- **Source material**:
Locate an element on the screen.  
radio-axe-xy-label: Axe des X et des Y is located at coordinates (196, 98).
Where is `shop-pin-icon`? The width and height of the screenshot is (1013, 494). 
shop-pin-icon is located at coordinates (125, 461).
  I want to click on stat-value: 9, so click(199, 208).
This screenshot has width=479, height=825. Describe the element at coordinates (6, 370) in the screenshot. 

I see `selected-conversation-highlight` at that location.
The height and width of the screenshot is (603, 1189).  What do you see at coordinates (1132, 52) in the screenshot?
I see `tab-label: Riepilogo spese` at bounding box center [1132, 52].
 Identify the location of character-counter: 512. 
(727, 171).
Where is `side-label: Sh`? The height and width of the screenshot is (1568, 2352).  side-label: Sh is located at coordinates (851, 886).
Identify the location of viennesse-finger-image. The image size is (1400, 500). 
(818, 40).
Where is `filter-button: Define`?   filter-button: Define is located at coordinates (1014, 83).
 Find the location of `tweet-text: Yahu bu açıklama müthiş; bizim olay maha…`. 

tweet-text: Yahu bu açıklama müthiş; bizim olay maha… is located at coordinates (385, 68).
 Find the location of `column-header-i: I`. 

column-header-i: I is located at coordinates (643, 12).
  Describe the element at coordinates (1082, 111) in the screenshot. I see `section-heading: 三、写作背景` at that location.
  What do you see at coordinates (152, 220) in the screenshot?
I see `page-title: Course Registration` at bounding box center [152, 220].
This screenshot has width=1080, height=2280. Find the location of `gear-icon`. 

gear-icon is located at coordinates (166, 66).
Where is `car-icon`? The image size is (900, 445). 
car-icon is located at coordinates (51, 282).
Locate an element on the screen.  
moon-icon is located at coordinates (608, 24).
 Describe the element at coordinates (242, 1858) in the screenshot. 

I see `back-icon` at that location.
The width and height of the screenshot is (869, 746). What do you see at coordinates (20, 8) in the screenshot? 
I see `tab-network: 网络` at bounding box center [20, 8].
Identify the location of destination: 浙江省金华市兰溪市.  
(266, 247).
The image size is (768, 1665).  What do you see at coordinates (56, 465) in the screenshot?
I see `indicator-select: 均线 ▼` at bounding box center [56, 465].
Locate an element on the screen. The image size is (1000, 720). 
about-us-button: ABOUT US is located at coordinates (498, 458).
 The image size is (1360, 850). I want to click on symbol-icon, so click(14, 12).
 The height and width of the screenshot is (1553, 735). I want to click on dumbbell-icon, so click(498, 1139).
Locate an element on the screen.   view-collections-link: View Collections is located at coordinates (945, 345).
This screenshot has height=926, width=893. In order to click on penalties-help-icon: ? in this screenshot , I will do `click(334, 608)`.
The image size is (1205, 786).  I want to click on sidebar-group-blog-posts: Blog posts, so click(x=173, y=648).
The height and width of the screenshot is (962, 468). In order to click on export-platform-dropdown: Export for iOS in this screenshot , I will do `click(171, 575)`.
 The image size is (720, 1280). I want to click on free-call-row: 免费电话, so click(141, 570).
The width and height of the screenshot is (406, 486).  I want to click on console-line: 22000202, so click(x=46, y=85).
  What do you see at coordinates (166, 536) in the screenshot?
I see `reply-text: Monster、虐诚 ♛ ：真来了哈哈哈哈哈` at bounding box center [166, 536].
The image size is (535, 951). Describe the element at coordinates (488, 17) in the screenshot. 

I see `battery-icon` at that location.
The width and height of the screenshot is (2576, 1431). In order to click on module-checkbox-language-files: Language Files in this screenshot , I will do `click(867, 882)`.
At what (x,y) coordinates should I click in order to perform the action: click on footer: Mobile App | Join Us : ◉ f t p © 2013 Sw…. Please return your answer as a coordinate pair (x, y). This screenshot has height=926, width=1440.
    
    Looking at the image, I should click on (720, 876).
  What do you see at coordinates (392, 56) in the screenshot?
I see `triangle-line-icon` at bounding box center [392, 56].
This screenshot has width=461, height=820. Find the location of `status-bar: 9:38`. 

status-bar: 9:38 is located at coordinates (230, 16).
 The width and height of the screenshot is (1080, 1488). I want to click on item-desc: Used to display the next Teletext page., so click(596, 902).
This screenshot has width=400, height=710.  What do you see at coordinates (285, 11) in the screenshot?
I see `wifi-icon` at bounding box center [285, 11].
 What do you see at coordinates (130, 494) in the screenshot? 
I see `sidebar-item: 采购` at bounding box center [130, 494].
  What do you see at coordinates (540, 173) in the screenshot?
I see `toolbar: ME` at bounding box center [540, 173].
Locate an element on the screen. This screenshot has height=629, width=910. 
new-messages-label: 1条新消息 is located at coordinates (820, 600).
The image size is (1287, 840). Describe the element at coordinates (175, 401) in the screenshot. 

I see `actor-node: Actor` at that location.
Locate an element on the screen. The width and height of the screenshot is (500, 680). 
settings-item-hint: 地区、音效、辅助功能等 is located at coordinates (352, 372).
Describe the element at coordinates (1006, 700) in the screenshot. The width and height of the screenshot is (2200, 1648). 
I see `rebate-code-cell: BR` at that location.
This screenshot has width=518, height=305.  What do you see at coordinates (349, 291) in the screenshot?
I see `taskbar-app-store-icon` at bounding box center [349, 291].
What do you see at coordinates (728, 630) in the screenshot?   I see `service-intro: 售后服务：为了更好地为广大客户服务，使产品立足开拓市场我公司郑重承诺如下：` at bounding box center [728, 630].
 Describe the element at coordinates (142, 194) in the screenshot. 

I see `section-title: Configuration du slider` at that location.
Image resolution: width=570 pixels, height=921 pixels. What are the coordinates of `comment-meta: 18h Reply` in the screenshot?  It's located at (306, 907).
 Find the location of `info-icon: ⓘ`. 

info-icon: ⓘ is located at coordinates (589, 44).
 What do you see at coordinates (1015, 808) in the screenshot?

- **Task prompt**: Reproduce all of the data above verbatim, keeping every line, character, and line break unchanged.

- **Result of this task**:
Locate an element on the screen.  
radio-axe-xy-label: Axe des X et des Y is located at coordinates (196, 98).
Where is `shop-pin-icon`? The width and height of the screenshot is (1013, 494). 
shop-pin-icon is located at coordinates (125, 461).
  I want to click on stat-value: 9, so click(199, 208).
This screenshot has width=479, height=825. Describe the element at coordinates (6, 370) in the screenshot. 

I see `selected-conversation-highlight` at that location.
The height and width of the screenshot is (603, 1189).  What do you see at coordinates (1132, 52) in the screenshot?
I see `tab-label: Riepilogo spese` at bounding box center [1132, 52].
 Identify the location of character-counter: 512. 
(727, 171).
Where is `side-label: Sh`? The height and width of the screenshot is (1568, 2352).  side-label: Sh is located at coordinates (851, 886).
Identify the location of viennesse-finger-image. The image size is (1400, 500). 
(818, 40).
Where is `filter-button: Define`?   filter-button: Define is located at coordinates (1014, 83).
 Find the location of `tweet-text: Yahu bu açıklama müthiş; bizim olay maha…`. 

tweet-text: Yahu bu açıklama müthiş; bizim olay maha… is located at coordinates (385, 68).
 Find the location of `column-header-i: I`. 

column-header-i: I is located at coordinates (643, 12).
  Describe the element at coordinates (1082, 111) in the screenshot. I see `section-heading: 三、写作背景` at that location.
  What do you see at coordinates (152, 220) in the screenshot?
I see `page-title: Course Registration` at bounding box center [152, 220].
This screenshot has width=1080, height=2280. Find the location of `gear-icon`. 

gear-icon is located at coordinates (166, 66).
Where is `car-icon`? The image size is (900, 445). 
car-icon is located at coordinates (51, 282).
Locate an element on the screen.  
moon-icon is located at coordinates (608, 24).
 Describe the element at coordinates (242, 1858) in the screenshot. 

I see `back-icon` at that location.
The width and height of the screenshot is (869, 746). What do you see at coordinates (20, 8) in the screenshot? 
I see `tab-network: 网络` at bounding box center [20, 8].
Identify the location of destination: 浙江省金华市兰溪市.  
(266, 247).
The image size is (768, 1665).  What do you see at coordinates (56, 465) in the screenshot?
I see `indicator-select: 均线 ▼` at bounding box center [56, 465].
Locate an element on the screen. The image size is (1000, 720). 
about-us-button: ABOUT US is located at coordinates (498, 458).
 The image size is (1360, 850). I want to click on symbol-icon, so click(14, 12).
 The height and width of the screenshot is (1553, 735). I want to click on dumbbell-icon, so click(498, 1139).
Locate an element on the screen.   view-collections-link: View Collections is located at coordinates (945, 345).
This screenshot has height=926, width=893. In order to click on penalties-help-icon: ? in this screenshot , I will do `click(334, 608)`.
The image size is (1205, 786).  I want to click on sidebar-group-blog-posts: Blog posts, so click(x=173, y=648).
The height and width of the screenshot is (962, 468). In order to click on export-platform-dropdown: Export for iOS in this screenshot , I will do `click(171, 575)`.
 The image size is (720, 1280). I want to click on free-call-row: 免费电话, so click(141, 570).
The width and height of the screenshot is (406, 486).  I want to click on console-line: 22000202, so click(x=46, y=85).
  What do you see at coordinates (166, 536) in the screenshot?
I see `reply-text: Monster、虐诚 ♛ ：真来了哈哈哈哈哈` at bounding box center [166, 536].
The image size is (535, 951). Describe the element at coordinates (488, 17) in the screenshot. 

I see `battery-icon` at that location.
The width and height of the screenshot is (2576, 1431). In order to click on module-checkbox-language-files: Language Files in this screenshot , I will do `click(867, 882)`.
At what (x,y) coordinates should I click in order to perform the action: click on footer: Mobile App | Join Us : ◉ f t p © 2013 Sw…. Please return your answer as a coordinate pair (x, y). This screenshot has height=926, width=1440.
    
    Looking at the image, I should click on (720, 876).
  What do you see at coordinates (392, 56) in the screenshot?
I see `triangle-line-icon` at bounding box center [392, 56].
This screenshot has width=461, height=820. Find the location of `status-bar: 9:38`. 

status-bar: 9:38 is located at coordinates (230, 16).
 The width and height of the screenshot is (1080, 1488). I want to click on item-desc: Used to display the next Teletext page., so click(596, 902).
This screenshot has width=400, height=710.  What do you see at coordinates (285, 11) in the screenshot?
I see `wifi-icon` at bounding box center [285, 11].
 What do you see at coordinates (130, 494) in the screenshot? 
I see `sidebar-item: 采购` at bounding box center [130, 494].
  What do you see at coordinates (540, 173) in the screenshot?
I see `toolbar: ME` at bounding box center [540, 173].
Locate an element on the screen. This screenshot has height=629, width=910. 
new-messages-label: 1条新消息 is located at coordinates (820, 600).
The image size is (1287, 840). Describe the element at coordinates (175, 401) in the screenshot. 

I see `actor-node: Actor` at that location.
Locate an element on the screen. The width and height of the screenshot is (500, 680). 
settings-item-hint: 地区、音效、辅助功能等 is located at coordinates (352, 372).
Describe the element at coordinates (1006, 700) in the screenshot. The width and height of the screenshot is (2200, 1648). 
I see `rebate-code-cell: BR` at that location.
This screenshot has width=518, height=305.  What do you see at coordinates (349, 291) in the screenshot?
I see `taskbar-app-store-icon` at bounding box center [349, 291].
What do you see at coordinates (728, 630) in the screenshot?   I see `service-intro: 售后服务：为了更好地为广大客户服务，使产品立足开拓市场我公司郑重承诺如下：` at bounding box center [728, 630].
 Describe the element at coordinates (142, 194) in the screenshot. 

I see `section-title: Configuration du slider` at that location.
Image resolution: width=570 pixels, height=921 pixels. What are the coordinates of `comment-meta: 18h Reply` in the screenshot?  It's located at (306, 907).
 Find the location of `info-icon: ⓘ`. 

info-icon: ⓘ is located at coordinates (589, 44).
 What do you see at coordinates (1015, 808) in the screenshot?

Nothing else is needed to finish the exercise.